I WAS really proud recently that my other half was one of the volunteers who started to help the ceramic poppy art installation at the Tower of London come to life.

He and some colleagues from Vodafone travelled to the capital and spent the day assembling the flowers and inserting them in the dry moat at the Tower as part of artist Paul Cummins’ World War One commemorative work, Blood Swept Lands And Seas of Red.

The installation will gradually increase in size until a total of 888,246 ceramic poppies (which can be purchased individually, with proceeds going to charity) have been planted, each one representing a British and Colonial death during the conflict.

The final poppy will be planted on November 11, 2014.

Working on this project caused my husband to reflect on the war and to contemplate how hard it us for us, in our relatively peaceful times, to appreciate the struggles and sacrifices of the past.

It is very difficult to fully understand what it must have been like to be sent away, as a young man, to participate in what turned out to be a long and horrific war, all in the name of King and country.

My grandfather was in the Royal Navy in World War Two, but it was not something he discussed with his grandchildren at any length.

We grew up in a conflict zone – Northern Ireland in the 1970s, ‘80s and 90s – but it didn’t bear comparison to what happened to those millions of young recruits in the first half of the twentieth century.

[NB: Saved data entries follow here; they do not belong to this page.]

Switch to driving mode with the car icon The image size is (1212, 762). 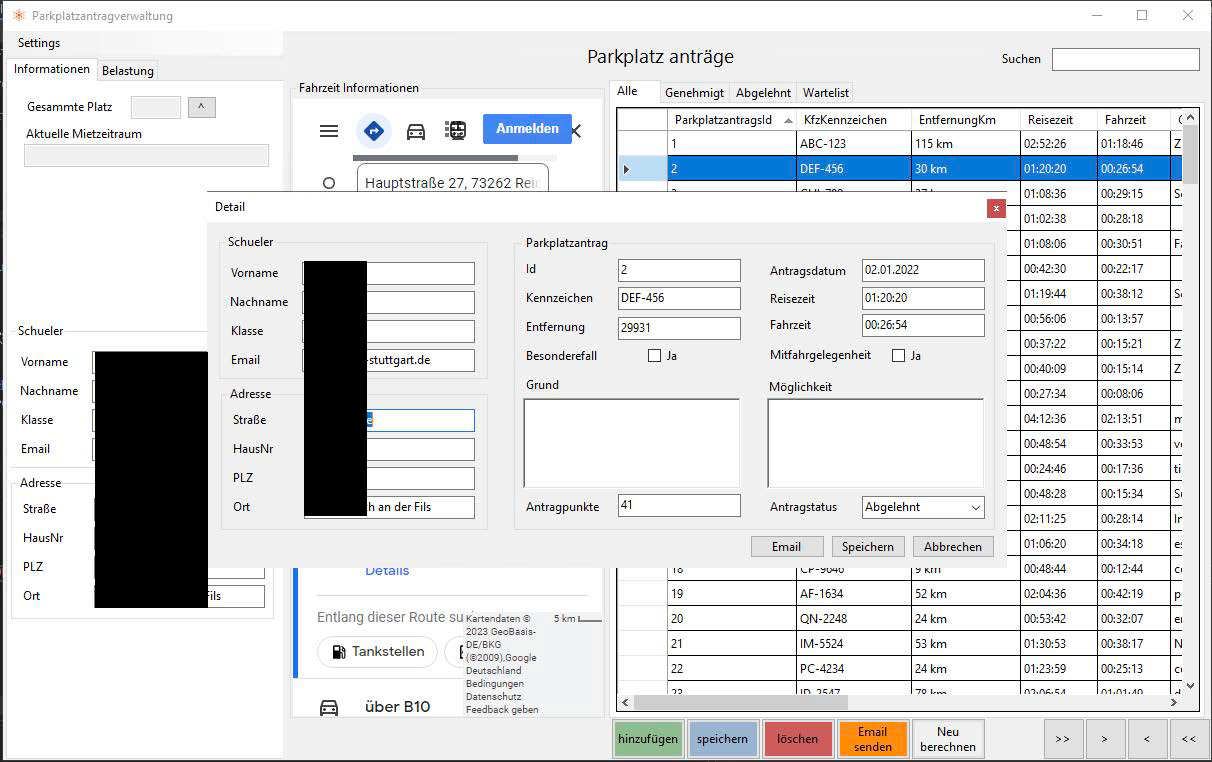tap(415, 131)
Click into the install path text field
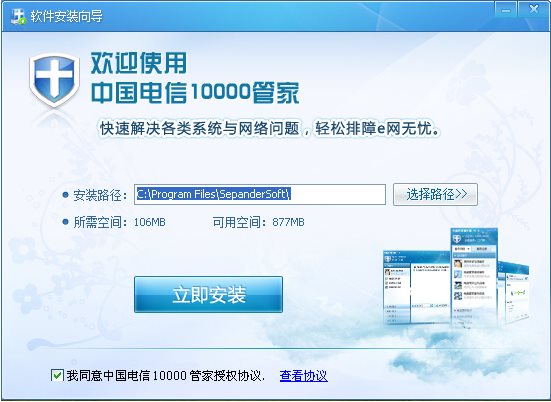Viewport: 551px width, 402px height. pyautogui.click(x=260, y=194)
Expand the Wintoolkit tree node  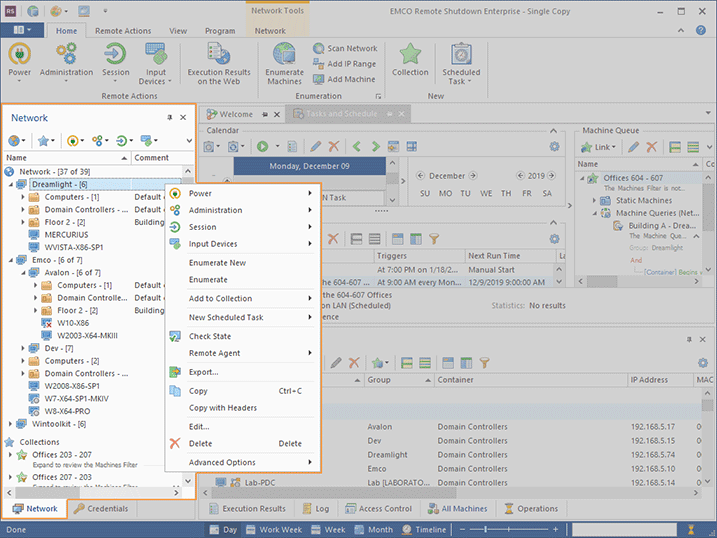tap(10, 424)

I think that the first time that I recall really thinking about WWI was during English lessons at secondary school. The war poetry module has been taught for many years, obviously as a way of introducing this topic to young people today, so that they can try to empathise with the sacrifice of people not much older than themselves.

I will never forget my first reading of Wilfred Owen’s Dulce et Decorum est, his description of witnessing the effects of a gas attack on a fellow soldier.

The lines imprinted themselves on my mind and never left, and even though I grew to appreciate the different approach of other war poets such as Sassoon and Brooke, it was tragic young Owen who’d always remain my favourite.

Later at university, I chose to study Pat Barker’s peerless novel Regeneration, which deals with the work of the real psychologist W H R Rivers, who treated shell shock in an Edinburgh hospital during the war.

And again, it proved to be another way in to this period of the past.

It may always be impossible to fully grasp what went on, but art and culture really can help to initiate and sustain a degree of appreciation for the immense sacrifice.